Related content

There is an open issue about “related content” in Hugo – a way to link to similar articles; Joe Armstrong (Erlang) named this the Sherlock Problem (aka Sherlock Holmes’ last problem).

In the site generator world there are two ways to approach this:

By looking at

  • Some user generated extract (tags, categories)
  • The full content

Or some combination of the above.

I have collected some related links below:

I have tested a quick and dirty implementation of simhash (using https://github.com/mfonda/simhash) in Hugo – but, while very fast even none-tuned, the results vary a lot (I have done “visual testing” with some of the Hugo blogs in the open). The simhash-implementation used weighs all the words the same, and that might explain some. Simhash is a fascinating algo, and I might get something workable, but if working with the full content it would probably be language dependent.

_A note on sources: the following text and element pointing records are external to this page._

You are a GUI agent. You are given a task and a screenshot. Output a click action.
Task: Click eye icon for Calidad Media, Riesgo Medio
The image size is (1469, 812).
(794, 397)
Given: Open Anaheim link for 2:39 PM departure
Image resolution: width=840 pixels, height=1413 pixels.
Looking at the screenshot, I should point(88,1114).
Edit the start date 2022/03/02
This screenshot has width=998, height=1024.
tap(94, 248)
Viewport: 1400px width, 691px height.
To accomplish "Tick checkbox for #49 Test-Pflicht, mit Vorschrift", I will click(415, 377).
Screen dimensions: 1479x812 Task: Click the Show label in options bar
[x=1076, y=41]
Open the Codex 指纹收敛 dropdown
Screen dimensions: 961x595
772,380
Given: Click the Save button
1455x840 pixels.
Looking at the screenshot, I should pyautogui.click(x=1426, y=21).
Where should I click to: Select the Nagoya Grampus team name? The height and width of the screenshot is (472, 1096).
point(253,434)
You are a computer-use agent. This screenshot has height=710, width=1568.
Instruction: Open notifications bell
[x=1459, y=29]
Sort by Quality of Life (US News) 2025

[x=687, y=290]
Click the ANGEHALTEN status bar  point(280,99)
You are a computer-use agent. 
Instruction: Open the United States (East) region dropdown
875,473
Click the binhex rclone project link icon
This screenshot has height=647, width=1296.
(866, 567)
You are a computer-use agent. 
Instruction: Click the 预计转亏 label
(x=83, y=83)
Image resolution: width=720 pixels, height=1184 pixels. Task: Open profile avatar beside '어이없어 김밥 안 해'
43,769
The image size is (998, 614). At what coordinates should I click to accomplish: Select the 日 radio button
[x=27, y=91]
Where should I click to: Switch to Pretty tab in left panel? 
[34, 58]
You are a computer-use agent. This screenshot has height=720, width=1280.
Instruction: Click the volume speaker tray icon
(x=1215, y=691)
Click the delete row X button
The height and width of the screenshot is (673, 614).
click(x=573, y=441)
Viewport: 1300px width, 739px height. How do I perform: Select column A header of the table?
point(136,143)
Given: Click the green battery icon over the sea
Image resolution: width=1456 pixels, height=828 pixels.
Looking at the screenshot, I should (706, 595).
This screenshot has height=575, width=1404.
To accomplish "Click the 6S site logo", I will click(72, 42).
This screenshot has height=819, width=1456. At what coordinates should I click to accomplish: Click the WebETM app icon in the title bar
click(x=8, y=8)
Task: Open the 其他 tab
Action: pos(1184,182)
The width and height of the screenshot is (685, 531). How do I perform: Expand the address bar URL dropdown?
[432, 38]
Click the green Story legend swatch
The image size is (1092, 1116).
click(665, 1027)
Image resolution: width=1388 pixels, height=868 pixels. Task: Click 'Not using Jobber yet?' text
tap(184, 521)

I’m leaning against the “tag approach” as “good enough” – but it should be sorted/weighted: Articles with more tags in common are “more similar” than others. Using the simhash on the tags could be one approach.

Just tested: Adding a stop-word filter makes the simhash much more sane. But I’m still not convinced …

@bjornerik, Thanks so much for taking an interest. You’ve pulled together some great ideas and effort around this.

My thoughts on this were to take a simple approach much like you have here. I’d suggest a single tweak that may help improve the results.

So the problem you have to deal with isn’t that easy. Different people use tags (taxonomies) and content in different ways. I think it’s pretty common for a website to have a lot of content assigned to the same tags. People often write about the same things over and over. Unfortunately a taxonomy only approach will have trouble differentiating things here and I feel it would come up with subpar results.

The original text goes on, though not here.